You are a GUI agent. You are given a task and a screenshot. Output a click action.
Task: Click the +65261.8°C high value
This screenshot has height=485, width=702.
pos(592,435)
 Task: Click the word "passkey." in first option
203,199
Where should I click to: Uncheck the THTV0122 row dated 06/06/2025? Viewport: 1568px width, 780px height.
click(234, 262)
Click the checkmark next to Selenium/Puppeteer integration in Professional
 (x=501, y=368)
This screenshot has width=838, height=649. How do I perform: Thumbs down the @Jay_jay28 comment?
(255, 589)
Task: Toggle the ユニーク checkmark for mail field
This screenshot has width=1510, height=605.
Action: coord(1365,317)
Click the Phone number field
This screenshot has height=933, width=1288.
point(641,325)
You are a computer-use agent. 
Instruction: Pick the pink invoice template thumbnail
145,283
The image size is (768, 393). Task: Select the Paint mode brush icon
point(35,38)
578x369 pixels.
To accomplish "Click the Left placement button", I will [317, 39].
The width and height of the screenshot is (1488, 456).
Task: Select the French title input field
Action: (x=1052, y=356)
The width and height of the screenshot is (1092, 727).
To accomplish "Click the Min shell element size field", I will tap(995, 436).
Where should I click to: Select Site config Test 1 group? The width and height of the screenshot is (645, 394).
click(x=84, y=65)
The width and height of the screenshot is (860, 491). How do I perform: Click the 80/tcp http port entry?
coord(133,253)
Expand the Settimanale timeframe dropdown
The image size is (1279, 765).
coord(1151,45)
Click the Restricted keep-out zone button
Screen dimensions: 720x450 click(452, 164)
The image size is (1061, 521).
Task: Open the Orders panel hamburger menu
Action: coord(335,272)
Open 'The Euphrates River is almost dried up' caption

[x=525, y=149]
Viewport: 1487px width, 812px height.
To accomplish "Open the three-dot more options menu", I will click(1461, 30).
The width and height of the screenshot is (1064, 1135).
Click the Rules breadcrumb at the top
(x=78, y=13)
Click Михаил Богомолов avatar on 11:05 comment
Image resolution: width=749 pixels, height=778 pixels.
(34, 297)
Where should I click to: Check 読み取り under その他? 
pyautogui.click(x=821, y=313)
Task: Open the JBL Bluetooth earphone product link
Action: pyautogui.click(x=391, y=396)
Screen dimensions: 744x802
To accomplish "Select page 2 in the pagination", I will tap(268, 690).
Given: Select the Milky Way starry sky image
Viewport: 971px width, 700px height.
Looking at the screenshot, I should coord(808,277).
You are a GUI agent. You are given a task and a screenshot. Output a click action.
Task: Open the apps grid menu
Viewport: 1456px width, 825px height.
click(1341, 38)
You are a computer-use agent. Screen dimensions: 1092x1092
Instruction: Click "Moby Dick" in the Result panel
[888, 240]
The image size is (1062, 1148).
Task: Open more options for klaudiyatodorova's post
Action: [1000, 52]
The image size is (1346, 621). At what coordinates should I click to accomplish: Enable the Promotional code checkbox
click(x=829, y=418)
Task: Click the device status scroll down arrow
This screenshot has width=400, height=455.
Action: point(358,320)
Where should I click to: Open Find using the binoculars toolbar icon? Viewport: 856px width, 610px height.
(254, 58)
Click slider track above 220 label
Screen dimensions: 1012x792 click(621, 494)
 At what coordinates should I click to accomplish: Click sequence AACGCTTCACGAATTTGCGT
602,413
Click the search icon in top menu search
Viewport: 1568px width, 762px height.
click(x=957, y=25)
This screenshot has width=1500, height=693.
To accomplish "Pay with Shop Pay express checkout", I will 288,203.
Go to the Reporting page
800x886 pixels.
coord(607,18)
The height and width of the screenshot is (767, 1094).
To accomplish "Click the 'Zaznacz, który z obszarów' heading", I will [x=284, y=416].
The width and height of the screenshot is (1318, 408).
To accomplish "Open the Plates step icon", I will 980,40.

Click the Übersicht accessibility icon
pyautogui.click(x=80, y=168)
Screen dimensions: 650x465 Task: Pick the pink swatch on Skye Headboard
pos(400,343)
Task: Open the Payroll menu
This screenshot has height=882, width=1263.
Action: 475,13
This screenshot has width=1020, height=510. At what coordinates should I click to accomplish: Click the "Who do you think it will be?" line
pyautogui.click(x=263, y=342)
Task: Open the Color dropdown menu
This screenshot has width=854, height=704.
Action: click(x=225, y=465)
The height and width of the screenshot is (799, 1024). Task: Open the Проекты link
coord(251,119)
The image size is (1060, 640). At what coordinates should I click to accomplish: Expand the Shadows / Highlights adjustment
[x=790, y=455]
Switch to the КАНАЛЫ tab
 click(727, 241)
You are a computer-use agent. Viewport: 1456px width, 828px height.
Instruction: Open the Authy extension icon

TRY IT => Looking back over the listing above, how many lines include the word "agent"? Give the number and nothing more.

SOLUTION => 5